Effective degree Markov-chain approach for discrete-time epidemic processes on uncorrelated networks

Recently, Gómez et al. proposed a microscopic Markov-chain approach (MMCA) [S. Gómez, J. Gómez-Gardeñes, Y. Moreno, and A. Arenas, Phys. Rev. E 84, 036105 (2011)] to the discrete-time susceptible-infected-susceptible (SIS) epidemic process and found that the epidemic prevalence obtained by this approach agrees well with that by simulations. However, we found that the approach cannot be straightforwardly extended to a susceptible-infected-recovered (SIR) epidemic process (due to its irreversible property), and the epidemic prevalences obtained by MMCA and Monte Carlo simulations do not match well when the infection probability is just slightly above the epidemic threshold. In this contribution we extend the effective degree Markov-chain approach, proposed for analyzing continuous-time epidemic processes [J. Lindquist, J. Ma, P. Driessche, and F. Willeboordse, J. Math. Biol. 62, 143 (2011)], to address discrete-time binary-state (SIS) or three-state (SIR) epidemic processes on uncorrelated complex networks. It is shown that the final epidemic size as well as the time series of infected individuals obtained from this approach agree very well with those by Monte Carlo simulations. Our results are robust to the change of different parameters, including the total population size, the infection probability, the recovery probability, the average degree, and the degree distribution of the underlying networks.

Figure 1

(a) The final epidemic size as a function of the infection probability and (b) the fraction of infected individuals as a function of the time step. Network parameters: Erdős-Rényi network with total nodes $N={10}^4$, average degree $\langle k\rangle =4$. Lines (a) and thick red line (b) are the numerical solutions of the microscopic Markov-chain approach, while the scatters (a) and thin gray lines (b) are simulation results. The epidemic process is the reactive process with reinfections with the number trials $\lambda \to \infty$ [30, 31].

Figure 2

Schematic illustration of the transition of the whole classes for (a) SIS and (b) SIR epidemic processes at one time step. $X$ and $Y$ denote individual states, where $X\in \{S,I,R\}$ and $Y\in \{S,I\}$; $s$ and $i$ denote a $X\left(Y\right)$ individual having $s$ susceptible and $i$ infected neighbors, respectively.

Figure 3

Comparison of the results obtained by Monte Carlo simulations and by the effective degree Markov-chain approach and microscopic Markov-chain approach for the SIS epidemic process on networks with different degree distributions.
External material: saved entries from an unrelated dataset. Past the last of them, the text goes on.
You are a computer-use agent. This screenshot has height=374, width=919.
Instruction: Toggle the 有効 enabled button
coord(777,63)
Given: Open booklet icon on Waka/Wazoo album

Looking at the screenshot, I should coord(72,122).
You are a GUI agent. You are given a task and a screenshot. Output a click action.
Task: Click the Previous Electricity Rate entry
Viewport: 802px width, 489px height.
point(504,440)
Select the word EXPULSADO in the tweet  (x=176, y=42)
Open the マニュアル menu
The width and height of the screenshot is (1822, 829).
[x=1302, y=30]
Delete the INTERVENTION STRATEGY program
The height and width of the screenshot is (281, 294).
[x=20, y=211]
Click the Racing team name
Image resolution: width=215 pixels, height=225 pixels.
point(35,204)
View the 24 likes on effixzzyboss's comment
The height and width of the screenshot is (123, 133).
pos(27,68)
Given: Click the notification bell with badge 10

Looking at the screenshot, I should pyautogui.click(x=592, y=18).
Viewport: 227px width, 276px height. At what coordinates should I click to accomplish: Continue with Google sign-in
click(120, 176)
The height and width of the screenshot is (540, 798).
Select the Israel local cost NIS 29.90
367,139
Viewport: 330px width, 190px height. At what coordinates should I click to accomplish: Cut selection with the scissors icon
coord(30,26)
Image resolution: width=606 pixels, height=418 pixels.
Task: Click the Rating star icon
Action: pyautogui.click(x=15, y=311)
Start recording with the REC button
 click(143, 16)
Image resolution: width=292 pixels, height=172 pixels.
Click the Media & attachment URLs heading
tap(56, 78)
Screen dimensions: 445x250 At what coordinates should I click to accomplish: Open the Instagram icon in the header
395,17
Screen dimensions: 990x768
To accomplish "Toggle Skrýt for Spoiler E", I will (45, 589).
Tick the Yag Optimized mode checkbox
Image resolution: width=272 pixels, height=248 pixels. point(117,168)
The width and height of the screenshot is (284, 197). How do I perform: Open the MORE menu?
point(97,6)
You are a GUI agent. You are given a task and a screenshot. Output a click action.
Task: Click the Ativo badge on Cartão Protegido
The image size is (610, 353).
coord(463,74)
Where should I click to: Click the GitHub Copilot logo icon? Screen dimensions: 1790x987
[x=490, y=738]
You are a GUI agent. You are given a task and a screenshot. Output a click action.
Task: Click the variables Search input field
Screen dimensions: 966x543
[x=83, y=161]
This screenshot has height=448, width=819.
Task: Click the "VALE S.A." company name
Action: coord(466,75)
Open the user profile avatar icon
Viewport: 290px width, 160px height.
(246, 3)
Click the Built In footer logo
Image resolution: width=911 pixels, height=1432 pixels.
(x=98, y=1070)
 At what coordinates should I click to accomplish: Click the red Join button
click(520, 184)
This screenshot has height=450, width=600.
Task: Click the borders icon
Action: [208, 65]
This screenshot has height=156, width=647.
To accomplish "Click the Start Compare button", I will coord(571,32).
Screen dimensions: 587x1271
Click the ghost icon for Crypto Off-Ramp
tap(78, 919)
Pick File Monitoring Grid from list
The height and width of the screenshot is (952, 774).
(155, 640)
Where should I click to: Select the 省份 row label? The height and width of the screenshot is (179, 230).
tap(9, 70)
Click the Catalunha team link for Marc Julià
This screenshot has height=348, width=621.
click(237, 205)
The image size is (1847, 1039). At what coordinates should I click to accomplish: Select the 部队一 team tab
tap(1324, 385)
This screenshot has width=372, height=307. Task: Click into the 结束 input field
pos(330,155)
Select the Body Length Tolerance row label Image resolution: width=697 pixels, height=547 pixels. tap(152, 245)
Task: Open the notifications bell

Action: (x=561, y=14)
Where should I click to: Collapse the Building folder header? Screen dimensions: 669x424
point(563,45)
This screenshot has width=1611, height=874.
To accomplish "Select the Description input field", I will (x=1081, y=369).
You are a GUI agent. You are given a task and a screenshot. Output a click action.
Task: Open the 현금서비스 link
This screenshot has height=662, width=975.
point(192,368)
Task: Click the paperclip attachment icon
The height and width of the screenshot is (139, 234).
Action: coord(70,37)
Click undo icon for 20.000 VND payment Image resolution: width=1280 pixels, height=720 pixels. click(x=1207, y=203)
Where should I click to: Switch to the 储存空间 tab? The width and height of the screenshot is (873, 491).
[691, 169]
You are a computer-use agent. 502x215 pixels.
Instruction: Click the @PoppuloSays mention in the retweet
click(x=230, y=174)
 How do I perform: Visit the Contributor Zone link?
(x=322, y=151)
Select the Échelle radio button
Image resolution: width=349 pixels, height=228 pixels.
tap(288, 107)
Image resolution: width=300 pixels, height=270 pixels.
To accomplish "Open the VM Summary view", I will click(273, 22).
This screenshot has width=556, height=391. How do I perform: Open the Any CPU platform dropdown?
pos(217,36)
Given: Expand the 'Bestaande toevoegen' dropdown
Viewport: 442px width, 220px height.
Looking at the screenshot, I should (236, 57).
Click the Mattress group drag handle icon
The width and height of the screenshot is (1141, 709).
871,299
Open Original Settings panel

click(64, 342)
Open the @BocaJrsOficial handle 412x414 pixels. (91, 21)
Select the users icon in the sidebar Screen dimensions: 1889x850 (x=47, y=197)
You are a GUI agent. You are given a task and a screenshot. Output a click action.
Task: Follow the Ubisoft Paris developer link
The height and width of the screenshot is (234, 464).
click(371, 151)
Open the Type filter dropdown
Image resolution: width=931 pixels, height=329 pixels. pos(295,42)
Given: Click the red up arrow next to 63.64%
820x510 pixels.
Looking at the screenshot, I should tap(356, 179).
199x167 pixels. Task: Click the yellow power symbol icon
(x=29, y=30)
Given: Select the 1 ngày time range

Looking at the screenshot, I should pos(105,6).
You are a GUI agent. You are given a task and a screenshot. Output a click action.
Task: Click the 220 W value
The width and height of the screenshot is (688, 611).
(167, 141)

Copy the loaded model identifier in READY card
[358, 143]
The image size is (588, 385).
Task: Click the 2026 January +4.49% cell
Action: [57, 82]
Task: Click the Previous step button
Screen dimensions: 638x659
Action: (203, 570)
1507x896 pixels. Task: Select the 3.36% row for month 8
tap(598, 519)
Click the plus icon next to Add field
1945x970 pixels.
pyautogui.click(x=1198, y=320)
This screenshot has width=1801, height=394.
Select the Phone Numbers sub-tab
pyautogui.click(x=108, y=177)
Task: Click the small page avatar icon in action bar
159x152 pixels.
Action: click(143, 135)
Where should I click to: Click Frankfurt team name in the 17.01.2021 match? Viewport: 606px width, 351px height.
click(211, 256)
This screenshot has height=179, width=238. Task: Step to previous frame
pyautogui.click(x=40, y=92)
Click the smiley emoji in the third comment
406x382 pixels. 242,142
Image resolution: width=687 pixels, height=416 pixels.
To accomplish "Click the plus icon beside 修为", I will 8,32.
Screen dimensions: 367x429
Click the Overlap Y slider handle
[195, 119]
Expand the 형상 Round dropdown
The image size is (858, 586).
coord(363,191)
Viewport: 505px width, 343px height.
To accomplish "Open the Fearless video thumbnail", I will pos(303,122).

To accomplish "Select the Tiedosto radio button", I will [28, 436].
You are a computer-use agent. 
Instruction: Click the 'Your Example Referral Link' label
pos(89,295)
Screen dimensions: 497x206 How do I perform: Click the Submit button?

The final epidemic size as a function of the infection probability $r$ (left column panels) and the fraction of infected individuals as a function of the time step (middle and right column panels) are explicitly shown for comparison. Network parameters: the top three panels are for random regular graphs with $N={10}^5$, the middle panels are for ER networks with $N={10}^5$, and the bottom panels are for uncorrelated random scale-free networks with $N={10}^4$. The parameter $z$ is the minimal degree of the scale-free networks. Solid lines (left column panels) and black lines (middle and right column panels) are the numerical solutions of EDMA [Eqs. (5) and (6)]; dashed lines (left column panels) and red (gray) lines (middle and right column panels) are the numerical solutions of MMCA; scatters (left column panels) and light gray lines (middle and right column panels) are simulation results, which are averages over 100 independent runs.

Figure 4

Comparison of the results obtained by Monte Carlo simulations and by the effective degree Markov-chain approach for the SIR epidemic process on networks with different degree distributions. The final epidemic size as a function of the infection probability $r$ (left column panels) and the fraction of infected individuals as a function of the time step (middle and right column panels) are explicitly shown for comparison. Network parameters are the same as those in Fig. 3. Solid lines (left column panels) and black lines (middle and right column panels) are the numerical solutions of the fixed-point equations (8) and (9), while scatters (left column panels) and light gray lines (middle and right column panels) are simulation results, which are averages over 100 independent runs.

Figure 5

(a) The epidemic threshold $r_c$ as a function of the recovery probability $g$ for the discrete-time SIS epidemic process on different networks. The ER random network consists of $N={10}^5$ nodes with $\langle k\rangle =4$, while the RRG consists of $N={10}^5$ nodes with $k_0=4$. (b) Comparison of the epidemic threshold $r_c$ on RRG obtained by Eq. (15), which is derived from the approximate analysis, with those by directly integrating Eqs. (5) and (6).

Figure 6

(a) The epidemic threshold $r_c$ as a function of the recovery probability $g$ for the discrete-time SIR epidemic process on different networks. The parameters are the same as in Fig. 5. (b) Comparison of the epidemic threshold $r_c$ on RRG obtained by Eq. (19), which is derived from the approximate analysis, with those by directly integrating Eqs. (8) and (9).